Summary: Examining anger by considering the experiences of seven biblical characters: Cain, Moses, Balaam, King Ahab, Haman, Esau, Absalom. Illustrated with clip from movie, "The Hulk".
Seven Angry Men
Friday, the American Medical Association released the results of an interesting study teenage anger. The study was conducted at the University of Texas Health Science Center in Houston. It found that teenagers, who don’t manage their anger, are at a higher risk for weight gain than those who do. The study concluded that regardless of whether teens mismanaged anger by suppressing their feelings of anger or went to the other extreme and simply lost their temper –either way they were at a higher risk of weight gain.
We have known for some time that physical problems like ulcers, high blood pressure, possible strokes, and depression are often associated with anger. But now we can add one more problem that unmanaged anger brings into our lives--problem of weight gain. One way to lose the weight is to lose the anger.
But anger can be a complicated issue. This morning I want us to go a little deeper on this subject than to just say it’s not nice to be angry and anger can in the long run cause a number of social and physical problems in our lives.
Behind the outbursts of anger there are usually underlying issues that are erupting at that moment. We may be angry because someone said something that was not respectful to us. We may be angry because somebody cut us off in traffic. Those may be the immediate triggers behind our rage. But why did that event upset us the way it did? What is going on at a deeper level that set us up for that kind of anger response?
This morning I want us to look at seven angry men in the Bible and see if we can’t identify some underlying issues that lie behind unmanaged anger. The incident that triggers an outburst of anger in our lives may be less significant than the underlying causes. The outburst of anger may just be the tip of the iceberg.

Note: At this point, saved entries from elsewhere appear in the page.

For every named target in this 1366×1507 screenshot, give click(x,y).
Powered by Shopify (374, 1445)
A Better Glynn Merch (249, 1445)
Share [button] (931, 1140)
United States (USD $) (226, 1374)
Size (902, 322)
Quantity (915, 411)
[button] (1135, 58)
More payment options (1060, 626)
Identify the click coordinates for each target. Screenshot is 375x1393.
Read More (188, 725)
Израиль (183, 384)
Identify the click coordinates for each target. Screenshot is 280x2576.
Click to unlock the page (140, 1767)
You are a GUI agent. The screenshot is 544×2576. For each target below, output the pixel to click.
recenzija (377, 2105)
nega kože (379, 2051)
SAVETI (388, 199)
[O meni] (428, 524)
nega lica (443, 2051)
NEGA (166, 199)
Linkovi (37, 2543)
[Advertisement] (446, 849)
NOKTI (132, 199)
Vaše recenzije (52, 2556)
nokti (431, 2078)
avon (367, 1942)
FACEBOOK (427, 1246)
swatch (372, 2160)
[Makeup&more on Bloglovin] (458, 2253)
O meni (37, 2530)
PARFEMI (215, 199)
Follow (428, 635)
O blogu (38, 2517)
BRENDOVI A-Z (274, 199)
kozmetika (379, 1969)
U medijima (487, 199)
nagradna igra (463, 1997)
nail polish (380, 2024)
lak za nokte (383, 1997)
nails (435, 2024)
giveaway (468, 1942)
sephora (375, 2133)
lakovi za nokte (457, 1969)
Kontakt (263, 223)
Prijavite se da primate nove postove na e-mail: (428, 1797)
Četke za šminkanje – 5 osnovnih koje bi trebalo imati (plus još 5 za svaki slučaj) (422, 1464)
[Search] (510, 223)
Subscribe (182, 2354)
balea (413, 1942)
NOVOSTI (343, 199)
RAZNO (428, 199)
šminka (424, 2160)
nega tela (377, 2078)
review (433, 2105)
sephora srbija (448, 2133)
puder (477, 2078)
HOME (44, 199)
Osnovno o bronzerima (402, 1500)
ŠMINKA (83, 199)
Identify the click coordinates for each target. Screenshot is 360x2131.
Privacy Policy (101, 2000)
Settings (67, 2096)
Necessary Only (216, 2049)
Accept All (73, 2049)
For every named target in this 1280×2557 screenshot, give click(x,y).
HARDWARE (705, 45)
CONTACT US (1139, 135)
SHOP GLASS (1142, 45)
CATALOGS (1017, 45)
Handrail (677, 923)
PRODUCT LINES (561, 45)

There may be much, much more under the surface that will have to be addressed if we are to live above the sin of anger.
When was the last time you really got ticked off? Do you remember what it was that got you so upset? Do you know why that particular thing stirred such an upheaval in your soul? Were you able to look beyond the surface in your own heart and see what may have made you vulnerable at that particular time?
As we talk about these people in the Bible, see if you can identify some major problems that are behind the manifestations of anger.
I. In Genesis 4 we find Cain angry with his brother, Abel. In fact, he became so angry at Abel that he killed him.
Most of you know the story behind that incident. Abel brought his offering to the Lord and God received it with favor. Then Cain brought his offering but God did not look upon it with favor. We could talk about why that was the case. Perhaps Cain’s offering was in obedience to the pattern God had given Adam and Eve when He clothed them with the skins of animals. Perhaps God had made clear at that time that without the shedding of blood there is no forgiveness of sin. It is possible that Abel brought to the Lord the first fruits and his best whereas Cain did not. But one thing is evident. The condition of Abel’s heart was right when he came to the Lord with his sacrifice and Cain’s heart was not right.
Cain’s reaction to all of this was to become very angry. In his conversation with the Lord, God gave him opportunity to resolve the problem in his own heart and get things right. But here was Cain’s underlying problem. Instead of taking personal responsibility, he blamed Abel. Instead of addressing the issues in his own heart he saw the problem as being something wrong with Abel. Cain’s had a warped perception of reality. He refused to see things as they really were. His thinking was wrong. Therefore the action he took was wrong.
A question we can ask ourselves in the light of Cain’s anger is this. Am I blaming someone else for my personal struggle? Am I sidetracking my own accountability and pointing the finger at others—at my boss, at my spouse, at people in general? If I do that, I will never solve my problem because I cannot control what they will do. I can only decide what I will do.
II. In Numbers 20 Moses lost his temper and struck the rock twice even though God had told him to simply speak to the rock. That act of anger cost Moses dearly. Because of it God did not allow Moses to lead Israel into the promise land. When you know the story behind all of that it’s pretty hard to blame Moses for getting upset. These people had murmured and complained the whole time. Nothing could please them. Miracle after miracle was not enough and Moses had been extremely patient with them. But he reached his breaking point and flew off the handle.